So, here again, we seem to be dancing around the hegemony [ξ] of consistency. 
EricS brings in "coherence", which I like better. But I think it's the same 
concept. Monism, "not being self-contradictory", objective Bayesian priors, 
coherence, the ontological status of actual infinities, integrated personality, 
value alignment, partition/predicate crispness, XOR choices, etc. all target 
the same fundamental bogey: 

   inconsistency

And that's fine. But it seems, to my biased eye, that we usually leave 
"completeness" to take care of itself ... as part of the negative space in the 
picture. The best definition I've seen of completeness is from a presentation 
by Greg Restall (paraphrasing): "If X models A completely, then we can derive A 
from X." I like this because it smells like reachability, "can we get there 
from here". When we harp too much on not being inconsistent, we end up in some 
sort of word game ... like some wak logicbro trying to pwn the libs. But when 
we talk about completeness, we talk about what is *sayable* in our language ... 
It's less about what we can't say and more about what we can say.

That makes consistency the spastic little sibling of completeness. Yes, mom 
told me I have to take it along with me on the bike ride. But everyone hates it 
because it never shuts up and always says stupid stuff.

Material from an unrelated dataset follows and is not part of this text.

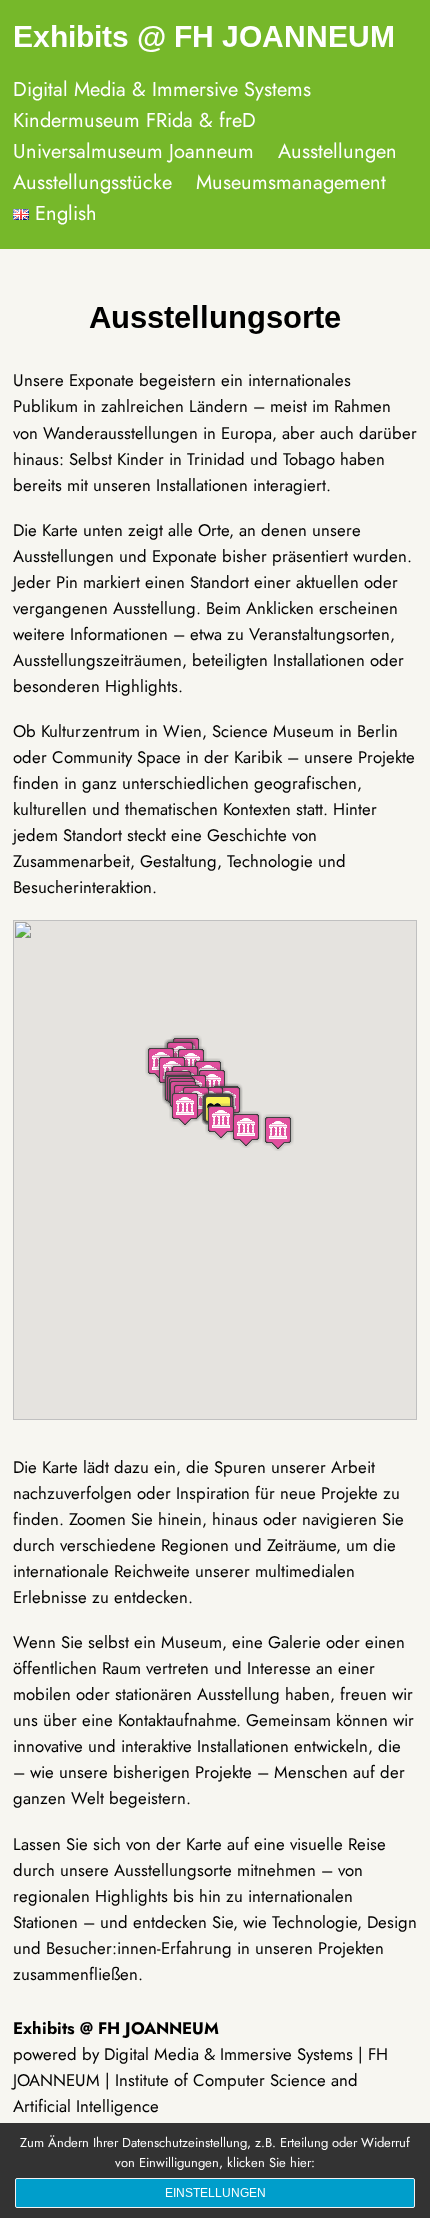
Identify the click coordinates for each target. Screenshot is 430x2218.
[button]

[ξ] I wanted to use a new phrase, "linguistic salience bias", in place of 
"hegemony". But my epistemic status for the use of that phrase is 50%. Hegemony 
has a nice political tone, too. I kinda like dominance or tyranny. Maybe I 
should have gone with "gravity well" to indicate that consistency is a kind of 
least common denominator ... the type of thing people like grammar nazis and 
logicbros focus on. But I'd rather highlight the more accurate state of 
affairs, which is that those who study expressibility are underclass citizens 
compared to those who study correctness. Sure, when the expressors finally 
"make it" (such that nobody can deny their impact --- think Tom Waits, not Elon 
Musk), we all gather round and use them as an excuse to party. But we never go 
back and knead the tortuous pipeline of consistency they *survived* to get 
there.

On 10/3/21 9:41 AM, Marcus Daniels wrote:
> A compiler for a programming language with an advanced type system can 
> essentially reject loose talk, but also give powerful tools for
> automated reasoning about consistency.   Getting past this merciless editor 
> gives one confidence, or even a certification, that one is not being 
> self-contradictory.

On 10/3/21 2:43 AM, David Eric Smith wrote:
> ... and when they got comfortable that they had a constructive language whose 
> propositions would carry some weight and not break into inconsistencies, they 
> stopped protesting against taking limits.  So one could dig back into all 
> that laborious history, which
> ... Then we can go round and round about the axiom of choice and so forth, 
> versus Voevodsky and univalent foundations, or Brouwer and intuitionism.  
> There were a few turns of that wheel of samsara here a few months ago, but I 
> think people ran out of things to comment on and drifted away.
> 
> ... and still be coherent.  
> 
> ... there is no “objective Bayesianism”.  ... then chooses however one will.  
> The point is not to ask God to save you from making a choice.  The point is 
> to acknowledge and embrace that you will make a choice, and then accept that 
> all the consequences of it are yours as well.



-- 
"Better to be slapped with the truth than kissed with a lie."